** Brief 1 **
Reproduce the stretch of the passage on wireless Internet in Israel from "Wi-Fi may be" through "in the Negev.", copying it word for word.
** Brief 2 **
According to the passage on wireless Internet in Israel, which company announced the first WiMax trial in Bedouin communities in the Negev?
** Brief 3 **
Continue the passage on wireless Internet in Israel from the point where it stops.

** Selected excerpt **
:::

Wi-Fi may be a strange term, but wireless Internet is already a familiar friend. In hundreds of local cafes and restaurants, hotels and public places, there are “hot spots” where one can log onto the Internet from a laptop or hand-held computer via Wi-Fi.
Soon Israel will have its first wireless city: Ariel has received a permit from the Communications Ministry to participate in an advanced technology trial called Wireless Mesh. WiMax (Worldwide Interoperability for Microwave Access), designed for longer range access, is also taking its first steps in Israel. Last August Bezeq announced the first trial of this new technology in Bedouin communities in the Negev.

:::

Items from a dataset:

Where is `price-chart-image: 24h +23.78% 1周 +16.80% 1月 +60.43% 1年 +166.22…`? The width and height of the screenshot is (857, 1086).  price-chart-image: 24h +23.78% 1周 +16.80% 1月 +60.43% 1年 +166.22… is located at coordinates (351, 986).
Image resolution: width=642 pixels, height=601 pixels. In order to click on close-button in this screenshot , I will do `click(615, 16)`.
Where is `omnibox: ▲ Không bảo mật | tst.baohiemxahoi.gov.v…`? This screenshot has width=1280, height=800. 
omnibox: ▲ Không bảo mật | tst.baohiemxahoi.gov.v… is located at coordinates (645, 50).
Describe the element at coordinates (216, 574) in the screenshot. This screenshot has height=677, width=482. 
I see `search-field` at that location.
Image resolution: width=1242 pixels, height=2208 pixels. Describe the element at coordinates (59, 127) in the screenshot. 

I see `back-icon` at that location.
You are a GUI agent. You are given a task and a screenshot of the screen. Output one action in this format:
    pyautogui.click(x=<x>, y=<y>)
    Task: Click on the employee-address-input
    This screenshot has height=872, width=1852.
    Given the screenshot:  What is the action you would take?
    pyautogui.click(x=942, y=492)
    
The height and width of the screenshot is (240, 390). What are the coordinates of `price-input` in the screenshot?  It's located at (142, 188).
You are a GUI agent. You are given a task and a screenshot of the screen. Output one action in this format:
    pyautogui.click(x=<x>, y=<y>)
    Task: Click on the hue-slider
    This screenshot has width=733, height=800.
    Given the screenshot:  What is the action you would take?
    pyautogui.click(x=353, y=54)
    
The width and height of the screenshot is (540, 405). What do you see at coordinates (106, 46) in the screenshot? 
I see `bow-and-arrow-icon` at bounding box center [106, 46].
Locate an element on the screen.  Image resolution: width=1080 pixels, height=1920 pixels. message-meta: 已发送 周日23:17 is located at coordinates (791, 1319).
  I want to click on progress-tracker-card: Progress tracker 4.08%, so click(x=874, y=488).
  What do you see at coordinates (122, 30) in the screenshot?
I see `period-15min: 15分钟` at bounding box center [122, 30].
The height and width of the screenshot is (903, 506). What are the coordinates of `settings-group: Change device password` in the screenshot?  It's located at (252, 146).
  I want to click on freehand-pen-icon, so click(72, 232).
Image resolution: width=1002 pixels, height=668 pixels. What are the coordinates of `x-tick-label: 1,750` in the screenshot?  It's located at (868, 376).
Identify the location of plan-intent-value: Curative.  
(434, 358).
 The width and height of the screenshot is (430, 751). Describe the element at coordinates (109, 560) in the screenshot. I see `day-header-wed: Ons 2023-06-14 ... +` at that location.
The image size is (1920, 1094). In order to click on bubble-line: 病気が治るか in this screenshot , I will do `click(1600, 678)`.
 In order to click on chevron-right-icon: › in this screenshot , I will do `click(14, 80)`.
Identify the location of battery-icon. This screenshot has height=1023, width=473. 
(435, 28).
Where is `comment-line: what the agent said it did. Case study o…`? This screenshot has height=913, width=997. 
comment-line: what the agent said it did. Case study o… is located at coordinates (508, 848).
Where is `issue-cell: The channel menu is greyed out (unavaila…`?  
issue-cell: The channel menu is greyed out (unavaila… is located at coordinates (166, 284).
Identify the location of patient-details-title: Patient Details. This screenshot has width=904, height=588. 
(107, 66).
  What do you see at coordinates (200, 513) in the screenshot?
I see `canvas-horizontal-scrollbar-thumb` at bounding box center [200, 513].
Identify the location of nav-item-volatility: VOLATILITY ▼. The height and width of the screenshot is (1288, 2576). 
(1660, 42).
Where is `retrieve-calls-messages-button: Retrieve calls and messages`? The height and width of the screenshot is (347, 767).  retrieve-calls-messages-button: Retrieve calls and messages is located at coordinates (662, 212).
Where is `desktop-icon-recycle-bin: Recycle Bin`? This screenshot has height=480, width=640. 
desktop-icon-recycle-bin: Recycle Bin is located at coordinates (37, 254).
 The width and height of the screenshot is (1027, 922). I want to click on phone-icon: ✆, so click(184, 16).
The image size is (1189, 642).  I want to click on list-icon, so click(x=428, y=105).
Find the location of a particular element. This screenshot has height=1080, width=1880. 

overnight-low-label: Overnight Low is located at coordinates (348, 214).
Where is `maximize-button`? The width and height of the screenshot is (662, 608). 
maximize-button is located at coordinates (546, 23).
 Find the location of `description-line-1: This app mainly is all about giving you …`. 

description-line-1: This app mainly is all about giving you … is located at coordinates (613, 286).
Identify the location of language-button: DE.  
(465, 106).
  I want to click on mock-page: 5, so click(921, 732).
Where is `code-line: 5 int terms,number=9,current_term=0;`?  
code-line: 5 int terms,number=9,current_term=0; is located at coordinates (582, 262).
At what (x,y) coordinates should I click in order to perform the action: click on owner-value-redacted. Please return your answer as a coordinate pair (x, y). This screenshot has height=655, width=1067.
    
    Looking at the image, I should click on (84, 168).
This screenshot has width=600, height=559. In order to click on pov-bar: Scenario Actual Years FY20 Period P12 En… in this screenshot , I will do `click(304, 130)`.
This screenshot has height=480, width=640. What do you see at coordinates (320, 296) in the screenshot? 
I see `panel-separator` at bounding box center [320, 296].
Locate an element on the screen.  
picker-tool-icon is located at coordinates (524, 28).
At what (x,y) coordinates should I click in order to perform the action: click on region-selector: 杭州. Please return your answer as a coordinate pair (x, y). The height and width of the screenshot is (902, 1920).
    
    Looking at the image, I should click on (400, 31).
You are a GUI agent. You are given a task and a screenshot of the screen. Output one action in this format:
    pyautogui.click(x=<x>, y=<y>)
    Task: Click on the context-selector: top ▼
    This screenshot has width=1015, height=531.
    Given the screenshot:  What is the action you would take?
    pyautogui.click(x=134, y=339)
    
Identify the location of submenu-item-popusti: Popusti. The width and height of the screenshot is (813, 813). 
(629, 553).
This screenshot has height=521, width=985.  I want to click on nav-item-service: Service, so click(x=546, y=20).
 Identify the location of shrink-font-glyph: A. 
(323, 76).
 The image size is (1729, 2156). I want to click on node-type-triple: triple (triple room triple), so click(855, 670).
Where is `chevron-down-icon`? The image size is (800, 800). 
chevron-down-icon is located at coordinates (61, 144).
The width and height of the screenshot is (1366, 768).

:::

** Answer 1 **
Wi-Fi may be a strange term, but wireless Internet is already a familiar friend. In hundreds of local cafes and restaurants, hotels and public places, there are “hot spots” where one can log onto the Internet from a laptop or hand-held computer via Wi-Fi.
Soon Israel will have its first wireless city: Ariel has received a permit from the Communications Ministry to participate in an advanced technology trial called Wireless Mesh. WiMax (Worldwide Interoperability for Microwave Access), designed for longer range access, is also taking its first steps in Israel. Last August Bezeq announced the first trial of this new technology in Bedouin communities in the Negev.

** Answer 2 **
Bezeq

** Answer 3 **
At first glance, the future looks promising, but it is still too early for rejoicing. There are more than a few obstacles still facing wireless surfing beyond our homes. WiMax is a long way from being ready for mass public use, and although WiFi is suitable for urban areas, each transmitter covers only a few dozen or a few hundred meters at best. This means that many antennas (base stations) are required to cover a certain area, making it quite expensive. These, however, are not the only problems. Even in built-up areas, WiFi networks suffer from “dead spots” – zones in which data transfer is hampered by physical barriers, such as underground parking lots. A typical city is full of physical obstacles that hamper transmission between a wide network of antennas without any interference. Problems concerning uniform coverage and the capacity for data transfer make maintenance expensive, requiring a higher density of antennas in certain areas. Low transfer rates also hamper certain applications, such as the downloading of files via the WiFi network.
Many companies worldwide are tackling these challenges, and in different ways. One such company is Israeli startup Wavion, which is developing a technology to improve the reception provided by wireless networks. Wavion was mentioned about a week ago by the highly respected blog, SiliconBeat, in connection with Google. It turns out that one of Google’s plans is to undertake a joint effort toward wireless networking in San Francisco. SiloconBeat mentioned Wavion as a company that Google would do well to check out, thanks to the unique technology that it has developed.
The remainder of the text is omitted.